● **WHAT THE TASK ASKS**:
Copy each line of the material beneath that holds the word "agent".

:::::

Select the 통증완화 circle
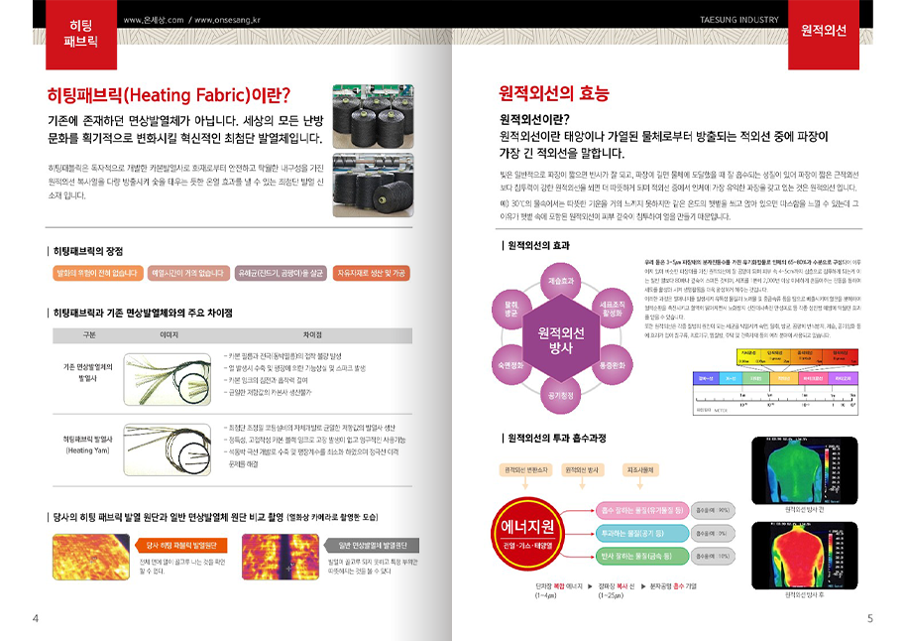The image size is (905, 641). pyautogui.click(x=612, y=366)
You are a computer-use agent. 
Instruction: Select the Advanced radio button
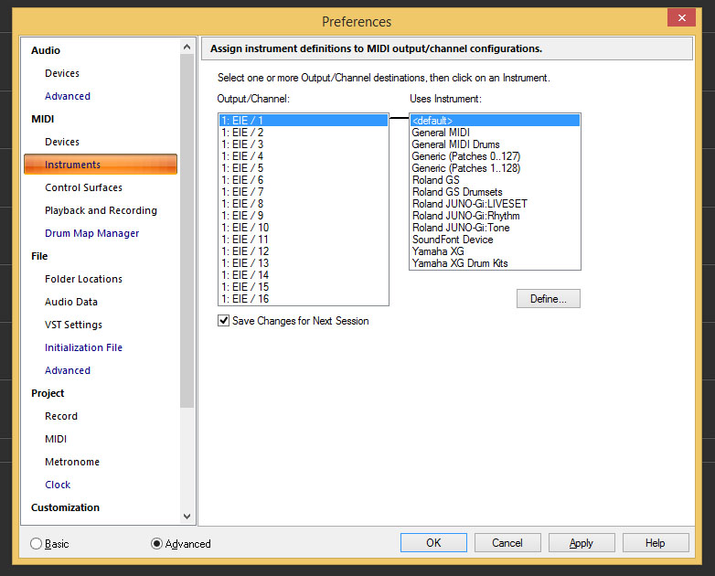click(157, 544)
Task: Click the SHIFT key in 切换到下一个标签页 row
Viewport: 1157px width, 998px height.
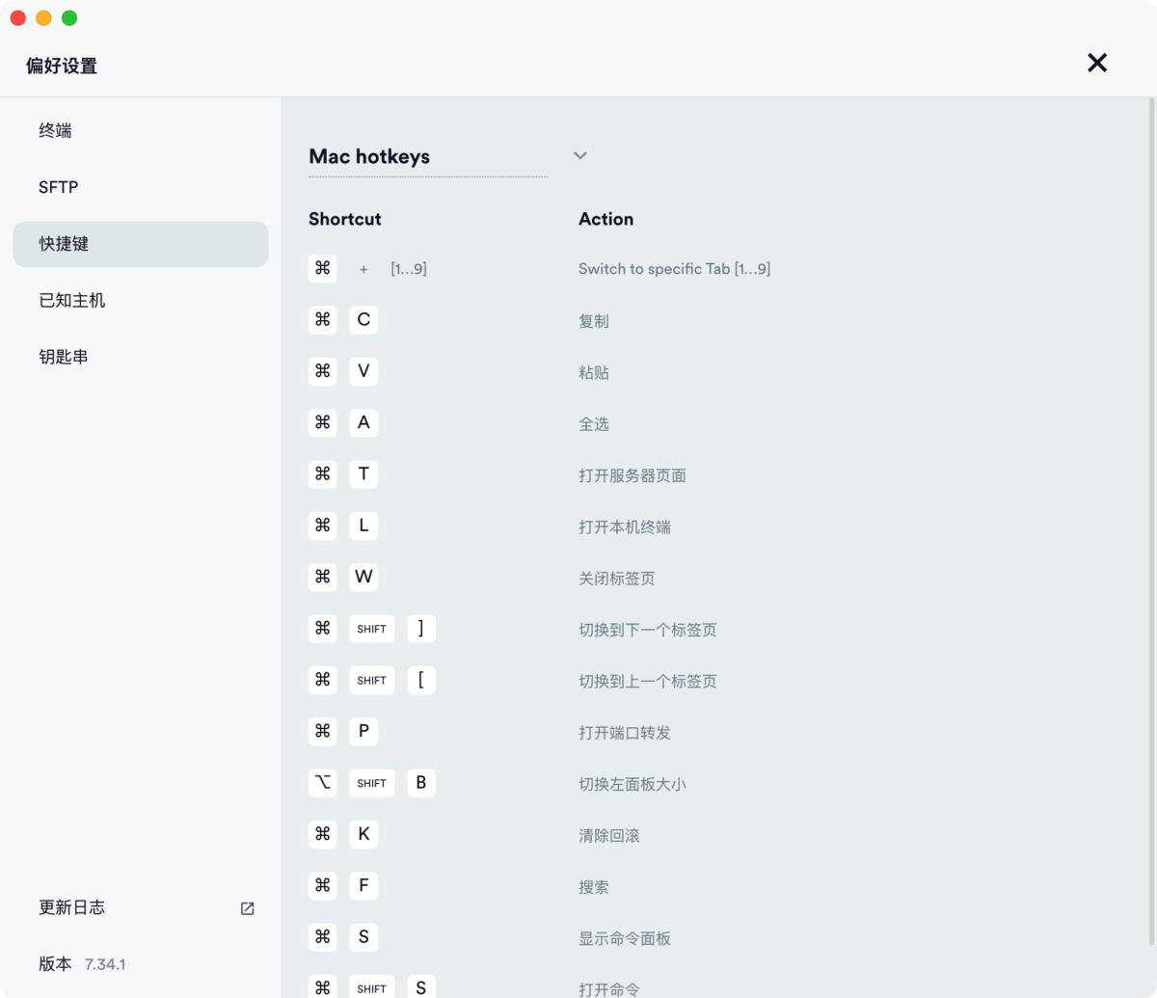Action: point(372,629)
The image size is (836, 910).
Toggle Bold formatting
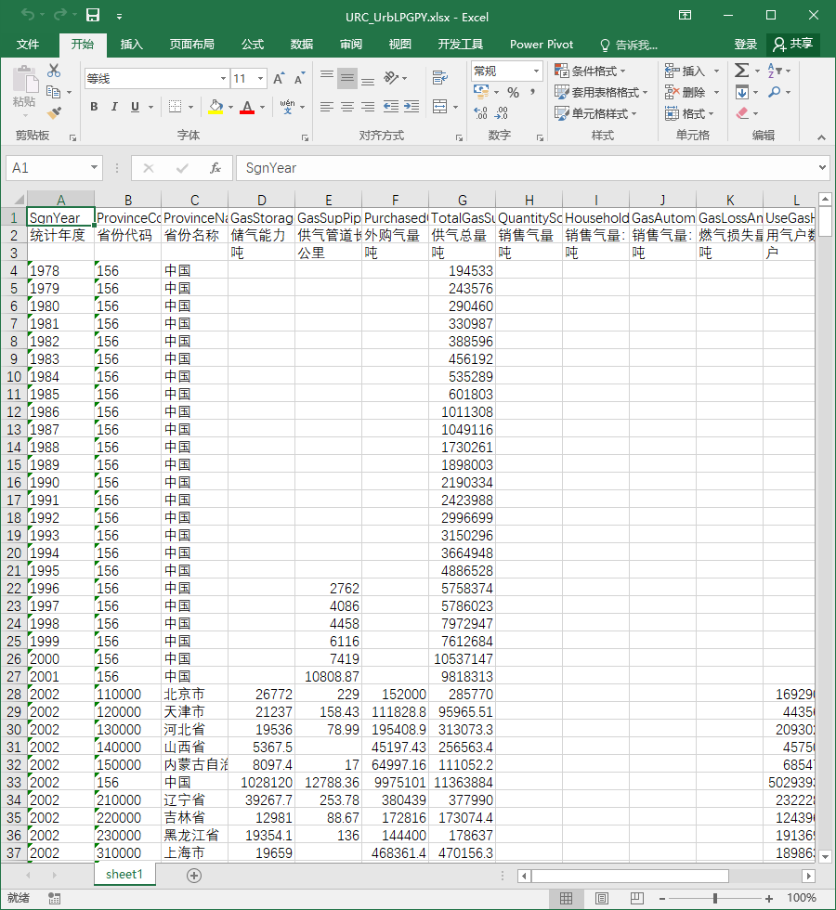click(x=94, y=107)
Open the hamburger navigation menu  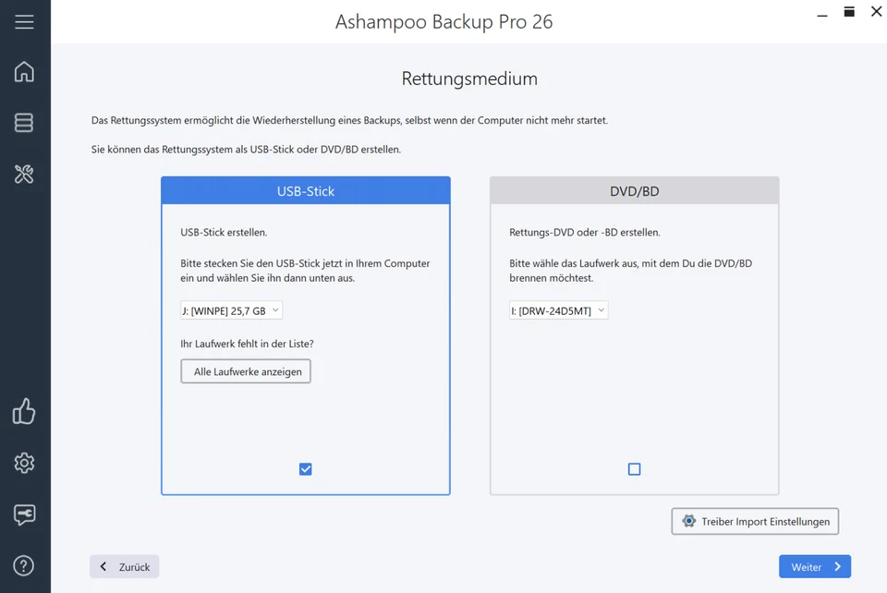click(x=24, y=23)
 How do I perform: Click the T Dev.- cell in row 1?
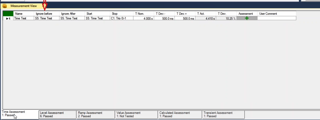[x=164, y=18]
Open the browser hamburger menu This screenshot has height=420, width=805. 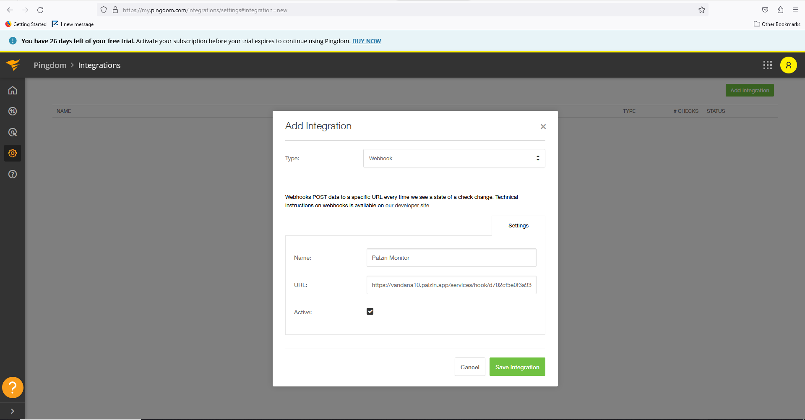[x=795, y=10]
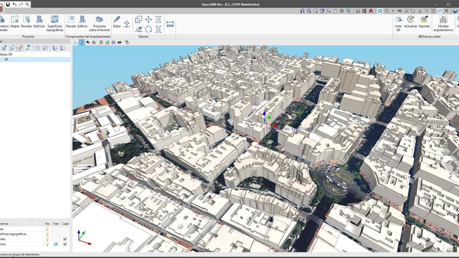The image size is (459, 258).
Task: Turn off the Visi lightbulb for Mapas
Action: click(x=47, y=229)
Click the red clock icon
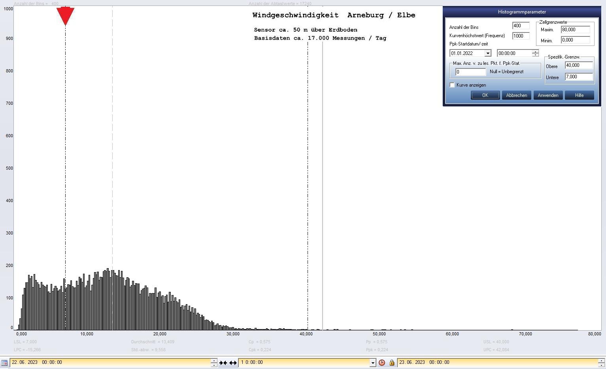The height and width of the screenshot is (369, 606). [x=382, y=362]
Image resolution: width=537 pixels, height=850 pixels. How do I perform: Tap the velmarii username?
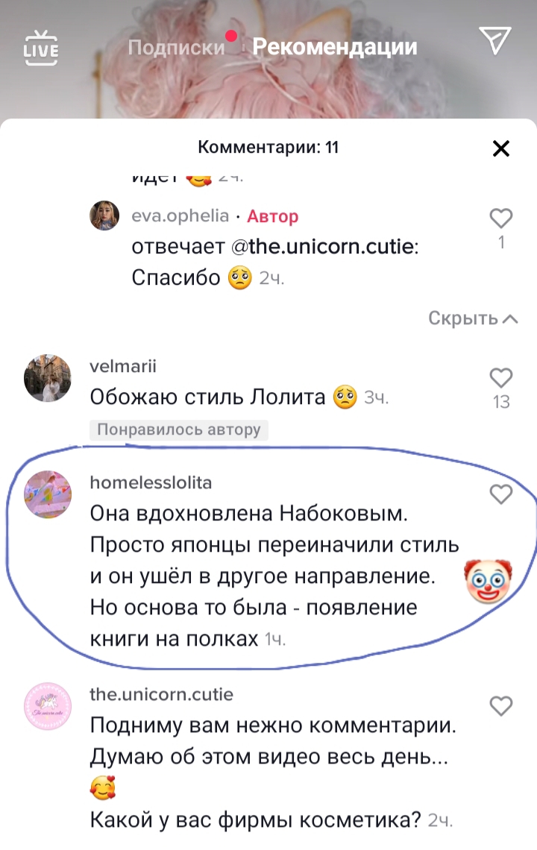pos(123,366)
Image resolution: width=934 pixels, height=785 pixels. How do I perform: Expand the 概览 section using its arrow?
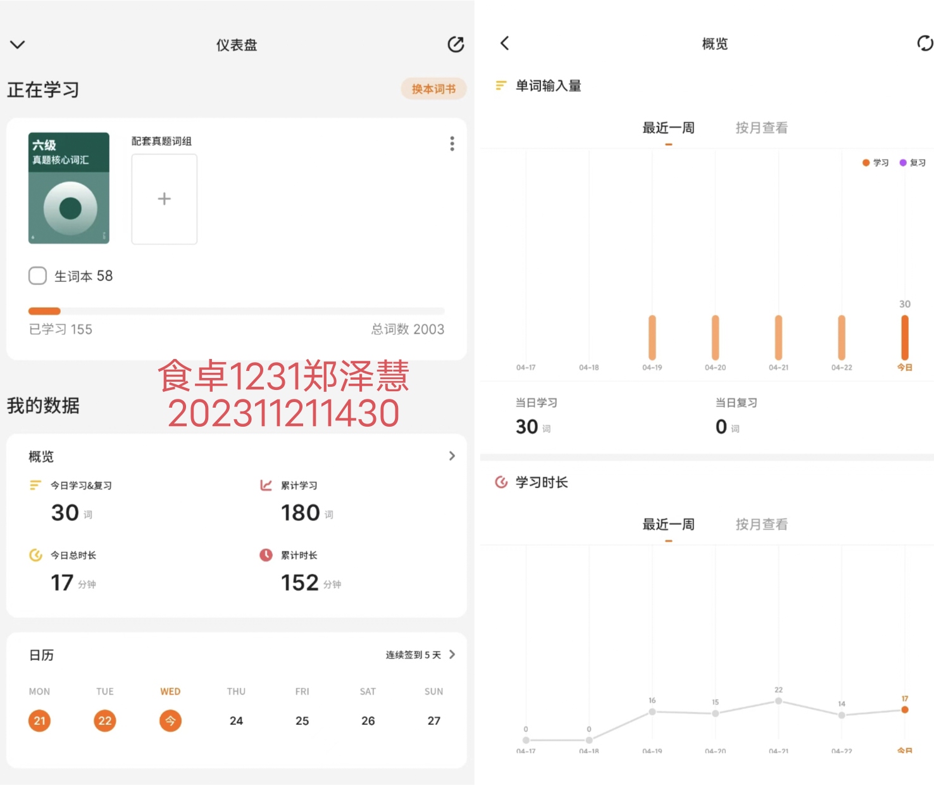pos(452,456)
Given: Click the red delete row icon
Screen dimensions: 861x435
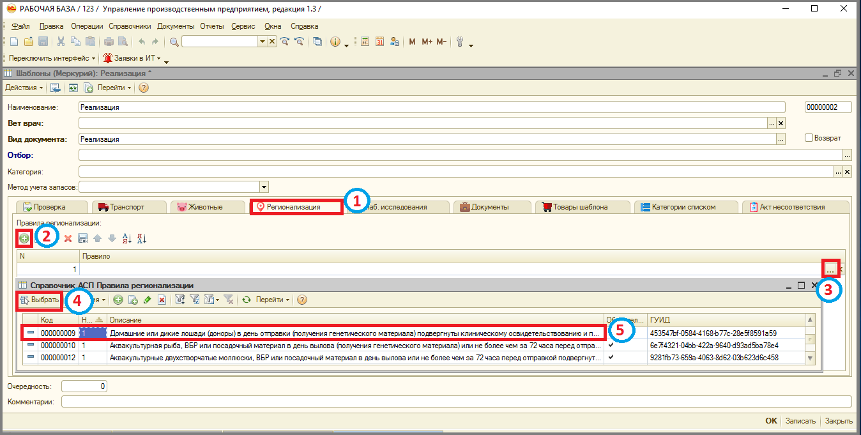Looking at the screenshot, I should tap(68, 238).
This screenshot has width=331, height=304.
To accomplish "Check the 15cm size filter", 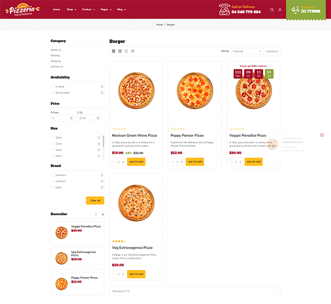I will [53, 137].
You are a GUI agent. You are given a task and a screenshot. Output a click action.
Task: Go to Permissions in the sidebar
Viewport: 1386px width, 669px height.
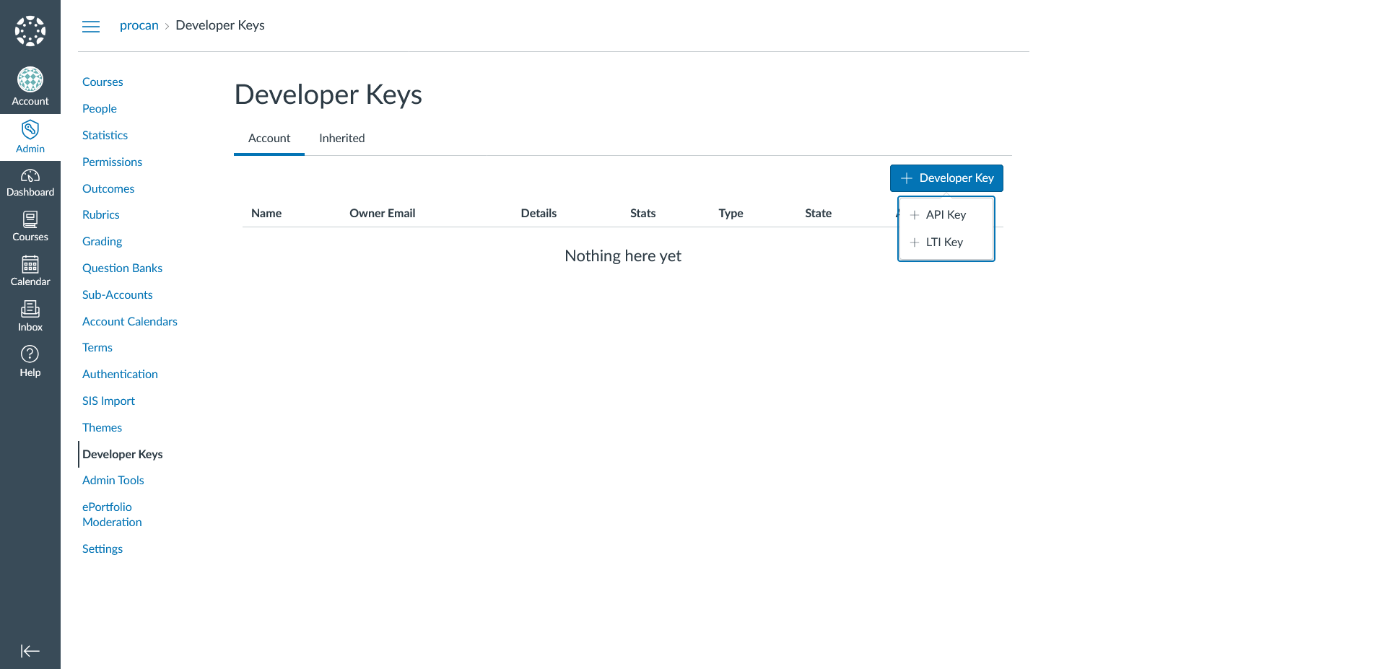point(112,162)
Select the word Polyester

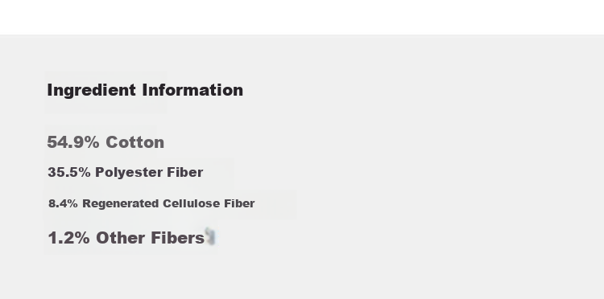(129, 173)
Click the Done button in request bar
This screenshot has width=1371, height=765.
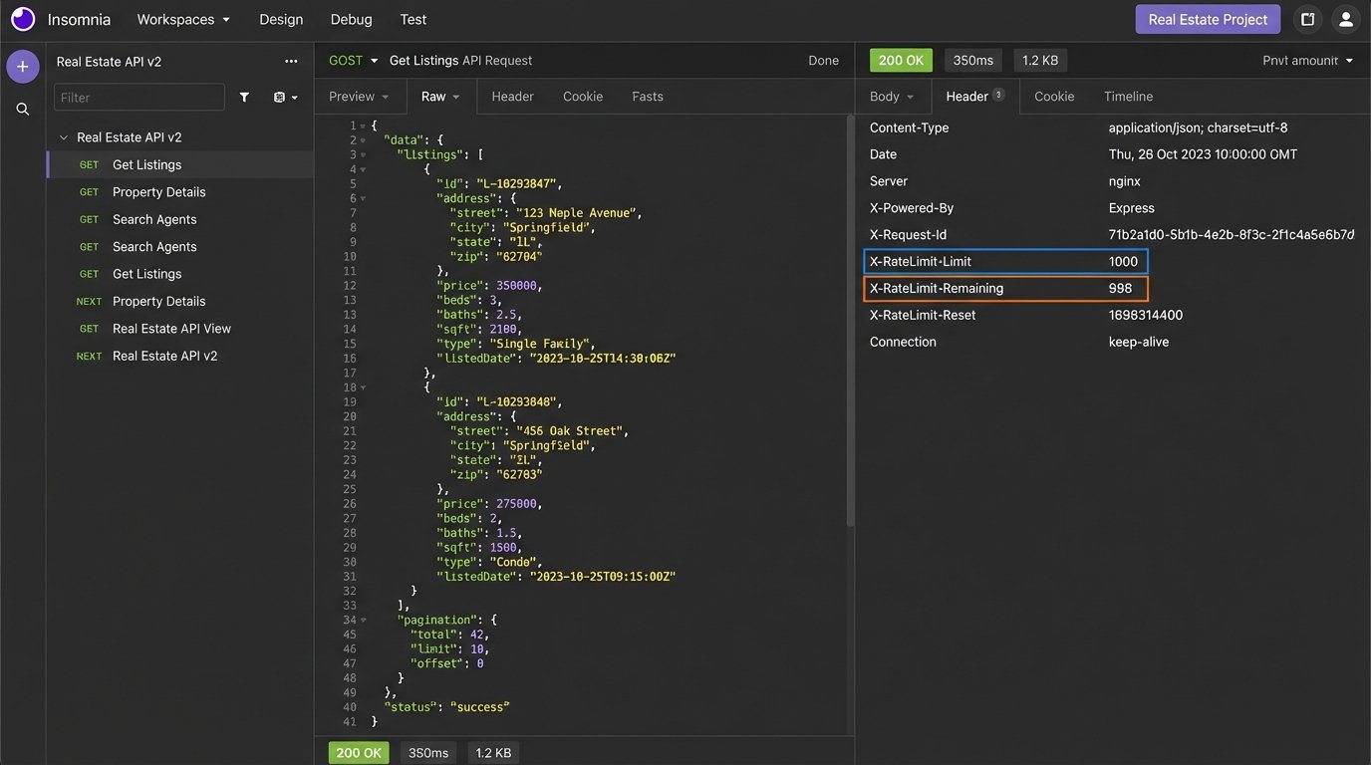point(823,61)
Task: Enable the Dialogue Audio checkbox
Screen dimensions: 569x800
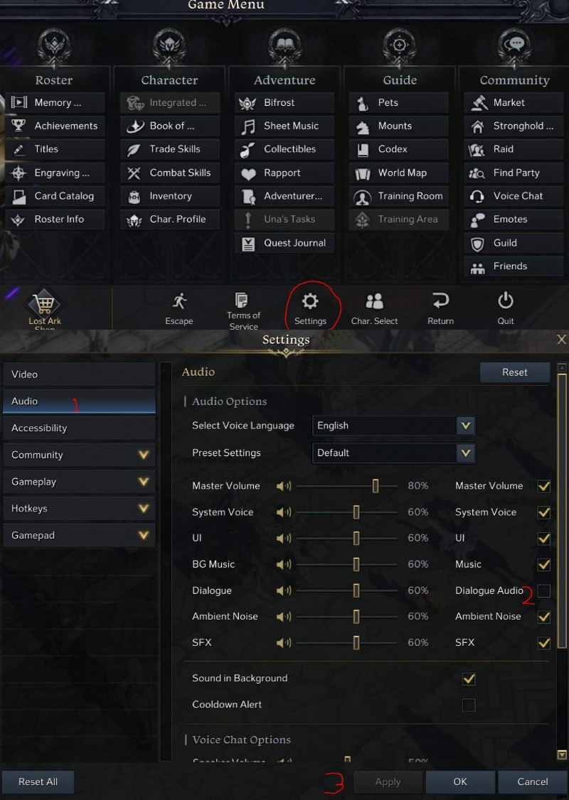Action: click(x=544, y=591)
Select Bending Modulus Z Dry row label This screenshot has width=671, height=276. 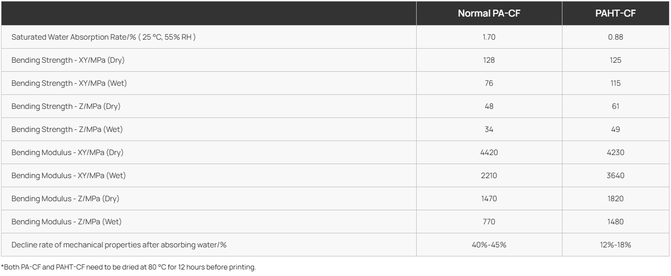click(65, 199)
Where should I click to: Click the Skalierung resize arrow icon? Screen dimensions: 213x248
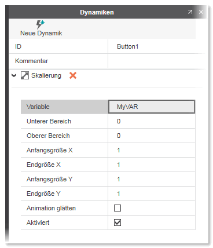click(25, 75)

:::::

● **ANSWER SECTION**:
You are a computer-use agent. 
You are a GUI agent. You are given a task and a screenshot. Output a click action.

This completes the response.